Saved entries
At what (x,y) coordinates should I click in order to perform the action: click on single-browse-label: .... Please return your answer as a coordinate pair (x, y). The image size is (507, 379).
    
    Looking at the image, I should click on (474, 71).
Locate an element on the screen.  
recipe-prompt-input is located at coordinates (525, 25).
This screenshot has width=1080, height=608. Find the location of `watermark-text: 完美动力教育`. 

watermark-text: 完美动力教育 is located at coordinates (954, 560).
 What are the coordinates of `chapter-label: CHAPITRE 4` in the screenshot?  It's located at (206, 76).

--

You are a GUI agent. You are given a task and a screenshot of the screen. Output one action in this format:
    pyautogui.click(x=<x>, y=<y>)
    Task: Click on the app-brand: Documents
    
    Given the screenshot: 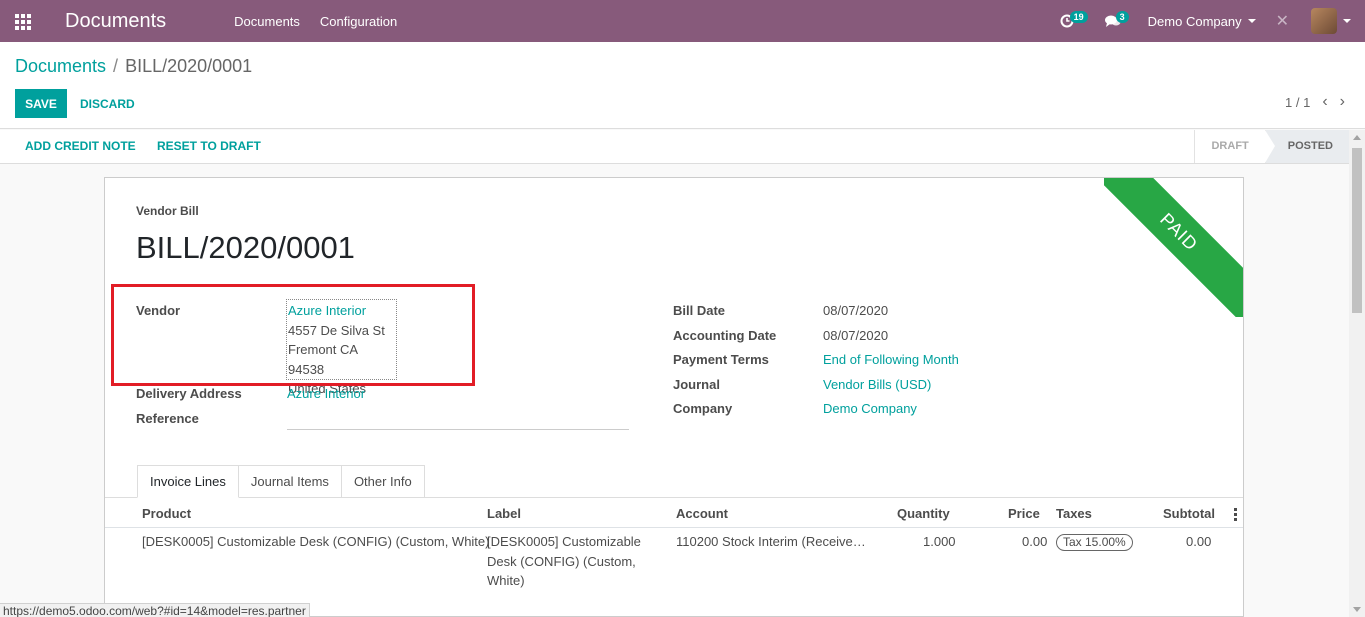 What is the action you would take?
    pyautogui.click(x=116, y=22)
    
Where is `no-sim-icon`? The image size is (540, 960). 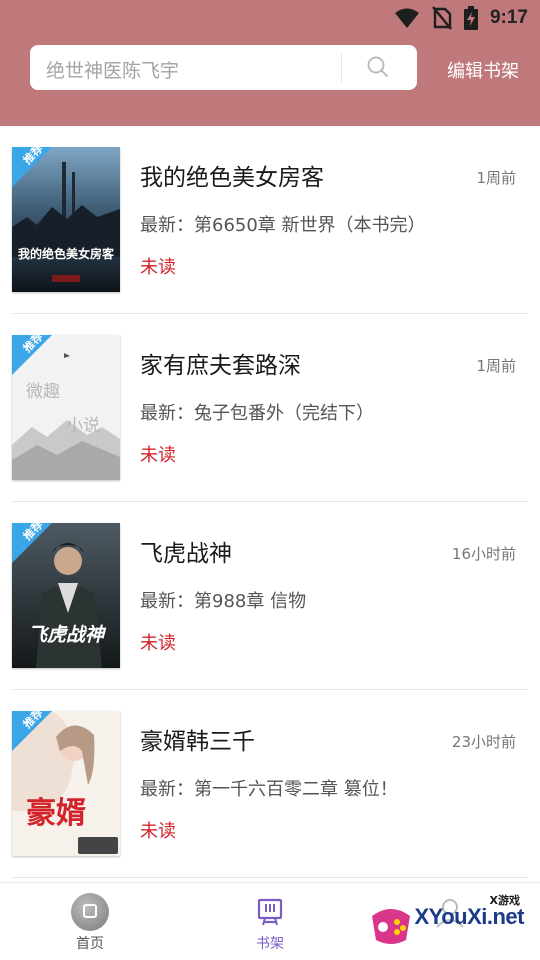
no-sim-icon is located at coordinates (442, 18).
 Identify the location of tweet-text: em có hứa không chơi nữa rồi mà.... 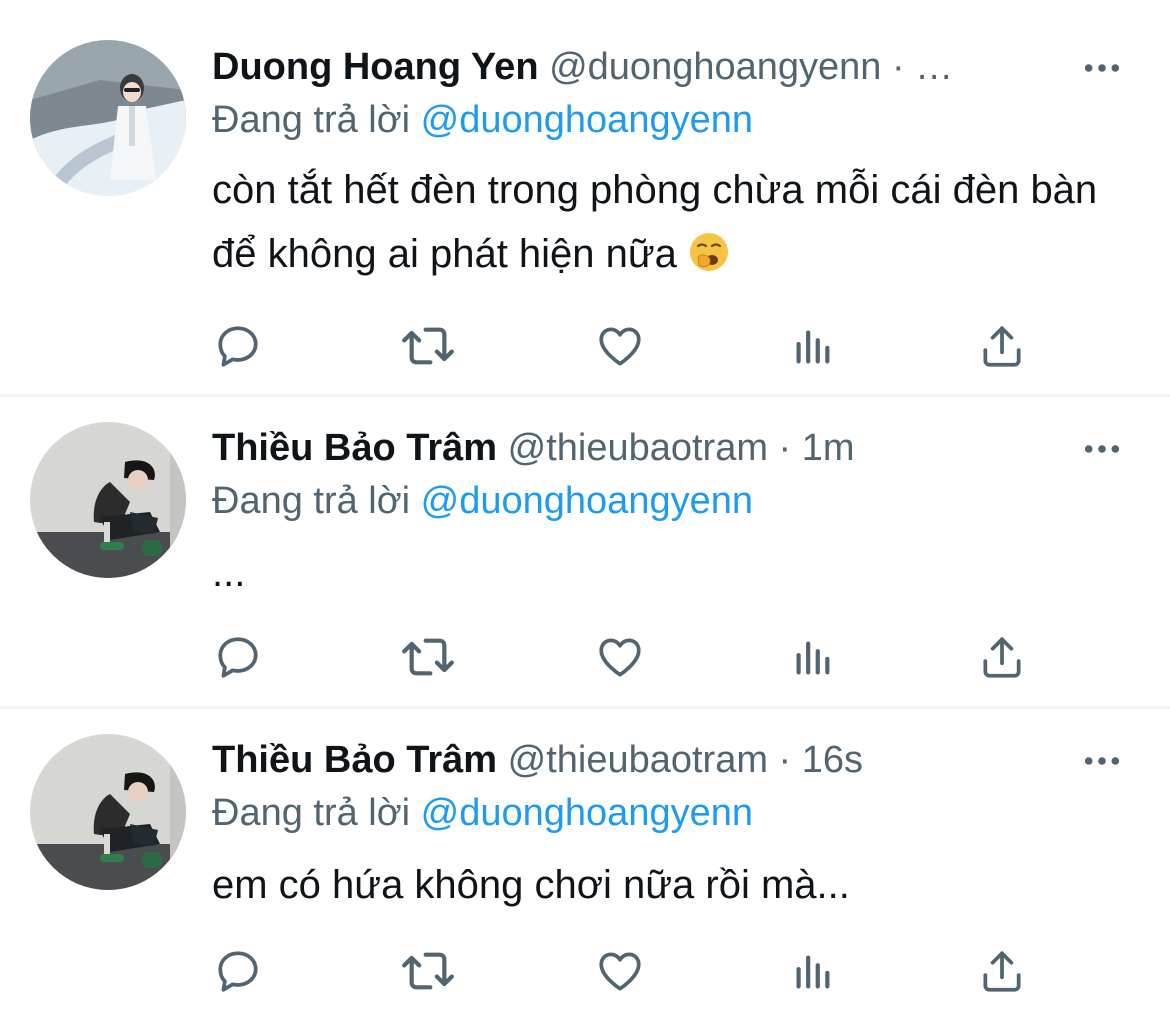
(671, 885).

* * *

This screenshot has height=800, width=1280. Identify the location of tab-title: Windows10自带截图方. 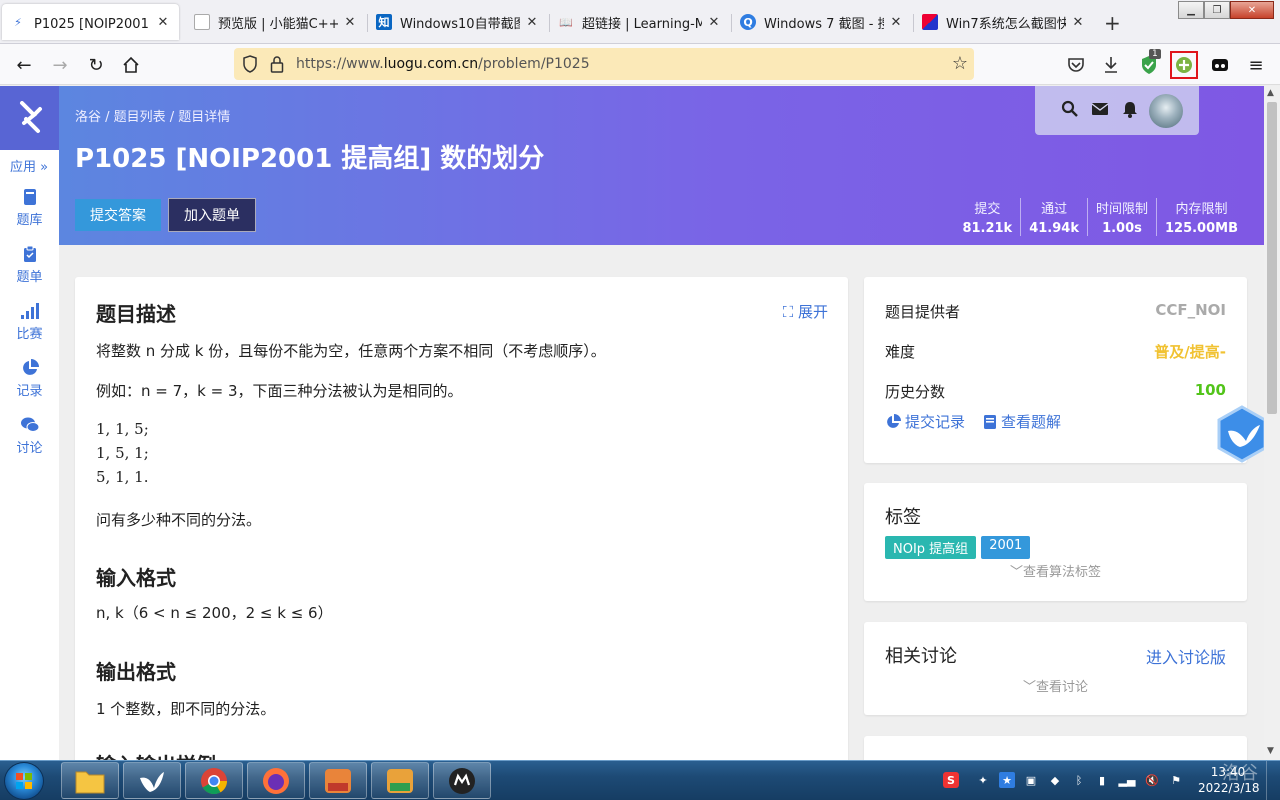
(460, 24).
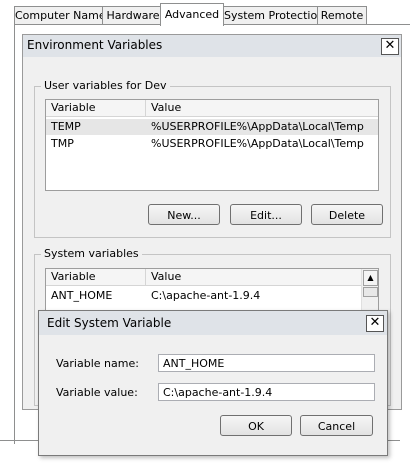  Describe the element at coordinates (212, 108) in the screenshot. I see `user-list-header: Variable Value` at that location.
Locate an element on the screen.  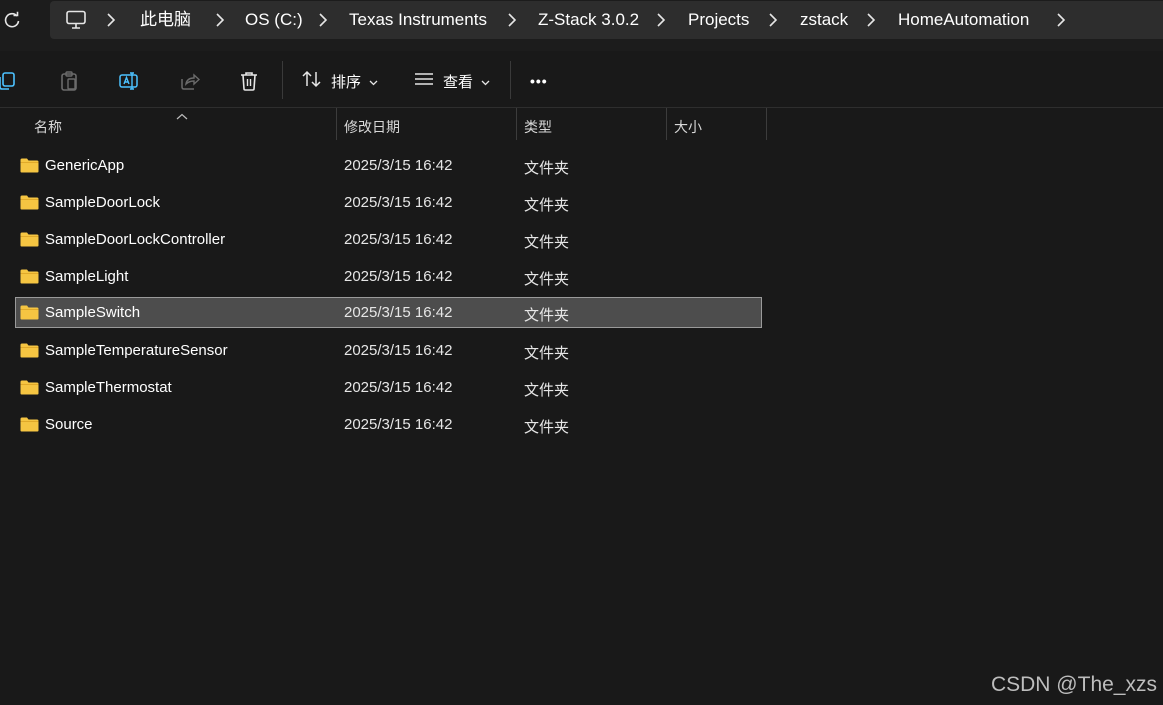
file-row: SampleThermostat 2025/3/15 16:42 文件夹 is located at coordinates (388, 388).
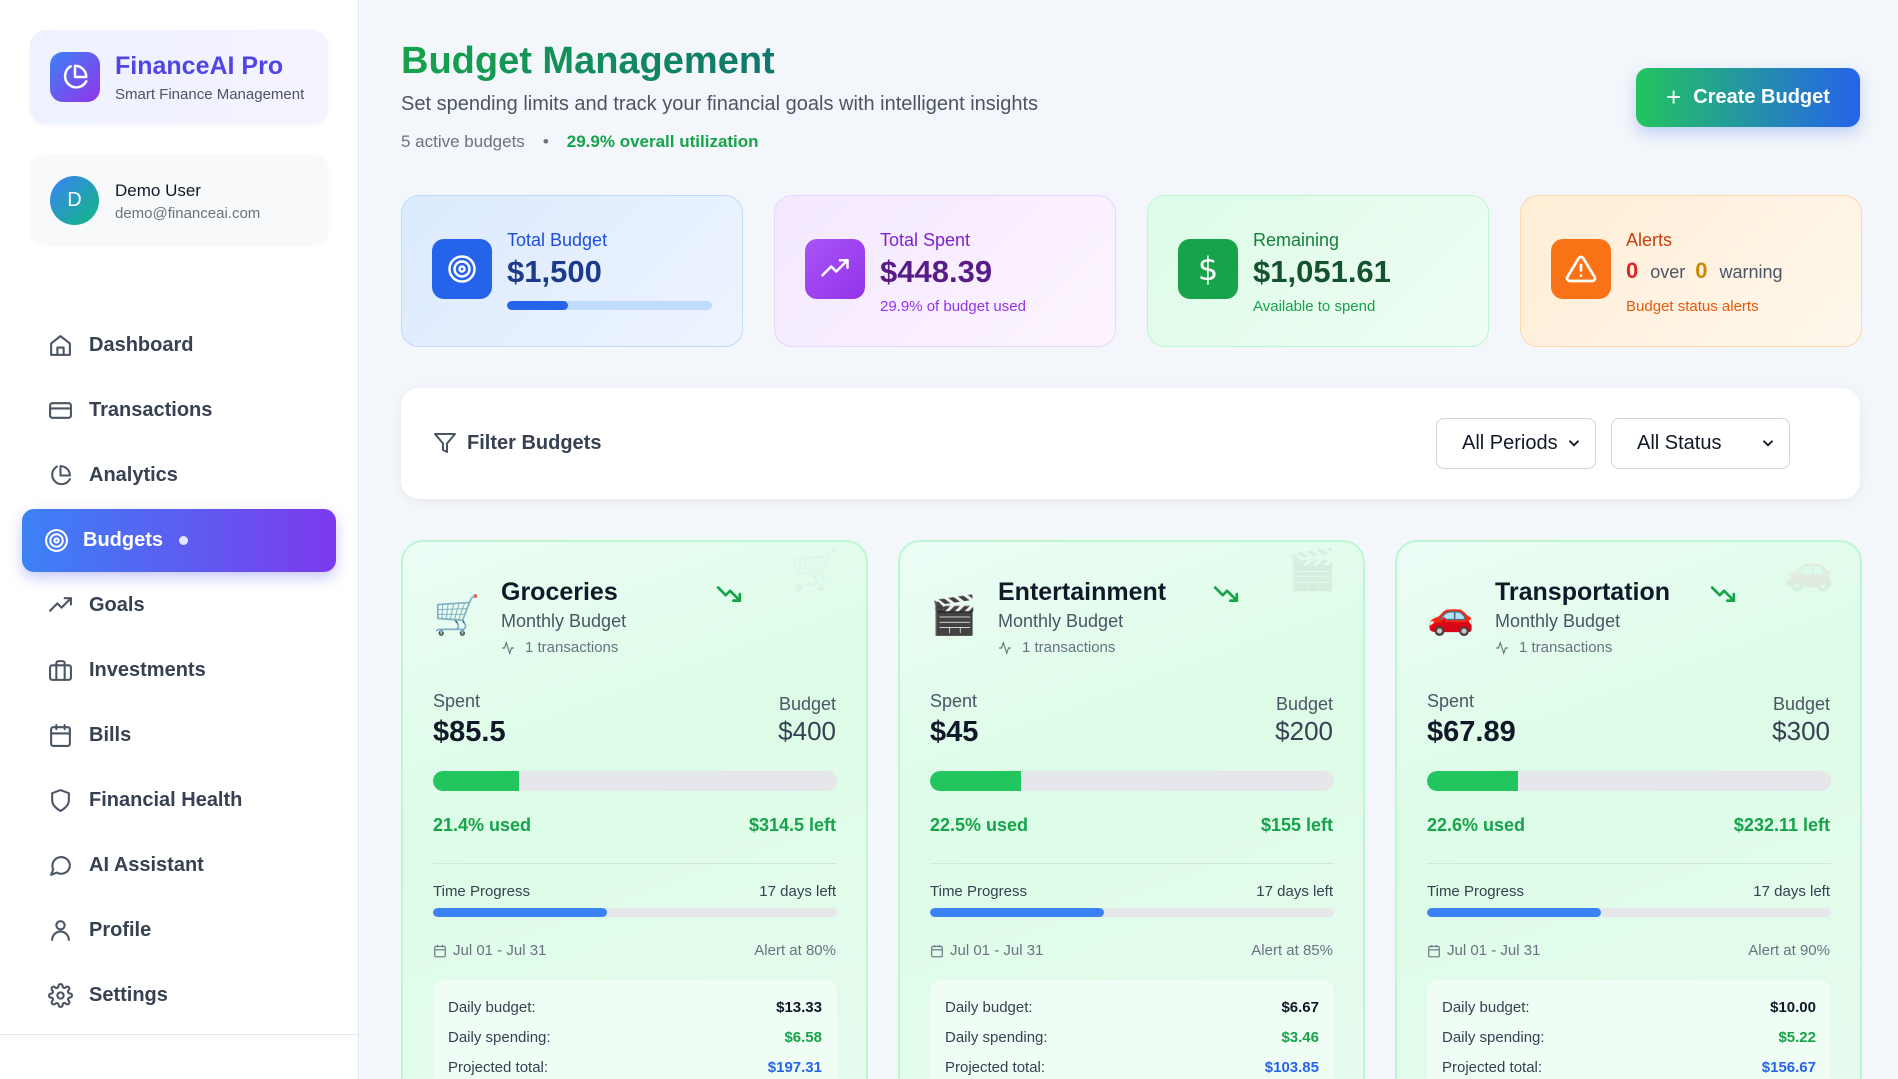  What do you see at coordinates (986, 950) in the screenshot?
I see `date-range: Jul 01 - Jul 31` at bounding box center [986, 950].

__DIRECTIONS FOR THIS TASK__.
Reproduce the lines above word for word, starting at the line that contains "At what (x,y)" and ending at the line that contains "recipe-prompt-input is located".

__RESPONSE__.
At what (x,y) coordinates should I click in order to perform the action: click on single-browse-label: .... Please return your answer as a coordinate pair (x, y). The image size is (507, 379).
    
    Looking at the image, I should click on (474, 71).
Locate an element on the screen.  
recipe-prompt-input is located at coordinates (525, 25).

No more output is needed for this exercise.